Plants help clean up explosive-contaminated land
Field trials are underway using plants that have been engineered to help clean up land contaminated with explosives: a low-cost, sustainable alternative to current decontamination methods.
|16 million hectares||Estimated area of affected land according to US Defense Science Board; larger than the combined land area of England and Wales|
|$3.3M||Most recent grant from US Department of Defense to develop the technology|
|2014||Year of commencement of trials by US military|
The research, initially developed with funding from BBSRC and the Ministry of Defence, was carried out by Professor Neil Bruce at the University of York, winning him a Runner-Up position in BBSRC's Innovator of the Year 2014 competition.
Bruce and his team use genetic modification to combine characteristics of bacteria that can degrade or detoxify different types of explosives, with the greater mass and processing ability of plants. This results in pollution-biodegrading plants capable of extracting TNT and RDX – two of the most widely used explosives in munitions which are highly toxic and can cause genetic mutations - from soil and water.
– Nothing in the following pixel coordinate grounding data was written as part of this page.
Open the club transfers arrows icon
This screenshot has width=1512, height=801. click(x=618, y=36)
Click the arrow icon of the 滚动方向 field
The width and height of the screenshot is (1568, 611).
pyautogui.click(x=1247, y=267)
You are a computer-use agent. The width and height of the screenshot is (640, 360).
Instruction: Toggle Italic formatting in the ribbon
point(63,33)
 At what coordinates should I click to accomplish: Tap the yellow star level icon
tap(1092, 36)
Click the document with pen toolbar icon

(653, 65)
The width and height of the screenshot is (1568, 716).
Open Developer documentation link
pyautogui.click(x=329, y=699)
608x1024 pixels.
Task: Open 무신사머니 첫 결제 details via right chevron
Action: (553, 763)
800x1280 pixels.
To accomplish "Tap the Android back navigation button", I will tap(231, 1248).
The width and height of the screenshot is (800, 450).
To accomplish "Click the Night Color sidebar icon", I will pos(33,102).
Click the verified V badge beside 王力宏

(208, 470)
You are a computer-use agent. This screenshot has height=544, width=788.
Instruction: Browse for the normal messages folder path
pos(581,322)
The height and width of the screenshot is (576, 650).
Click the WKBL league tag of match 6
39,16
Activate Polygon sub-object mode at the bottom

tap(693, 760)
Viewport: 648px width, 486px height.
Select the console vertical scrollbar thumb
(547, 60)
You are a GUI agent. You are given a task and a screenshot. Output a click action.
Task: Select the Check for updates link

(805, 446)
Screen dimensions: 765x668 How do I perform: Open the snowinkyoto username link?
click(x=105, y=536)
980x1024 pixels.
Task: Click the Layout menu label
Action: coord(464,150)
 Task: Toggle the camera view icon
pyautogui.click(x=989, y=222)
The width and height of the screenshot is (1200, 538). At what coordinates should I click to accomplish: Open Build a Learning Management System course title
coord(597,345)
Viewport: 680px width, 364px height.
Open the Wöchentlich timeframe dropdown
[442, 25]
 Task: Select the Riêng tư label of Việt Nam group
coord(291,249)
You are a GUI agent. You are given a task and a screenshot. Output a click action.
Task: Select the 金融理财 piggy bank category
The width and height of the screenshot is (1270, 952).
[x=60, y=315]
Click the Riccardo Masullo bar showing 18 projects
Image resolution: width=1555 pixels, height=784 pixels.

"Because this is a sustainable, low maintenance and low cost process it has the potential to clean up large areas of land in military training ranges or industrial sites, while offering protection to nearby communities," says Bruce.
Since the initial BBSRC investment, the research has attracted multi-million dollar backing from the US Department of Defense. In addition, the US Defense Advanced Research Programs Agency has recognised the potential of this technique to develop a plant capable of removing methane, a major greenhouse gas, from the environment. If successful, potentially this technology could be transferred to any number of other pollutants, including pesticides.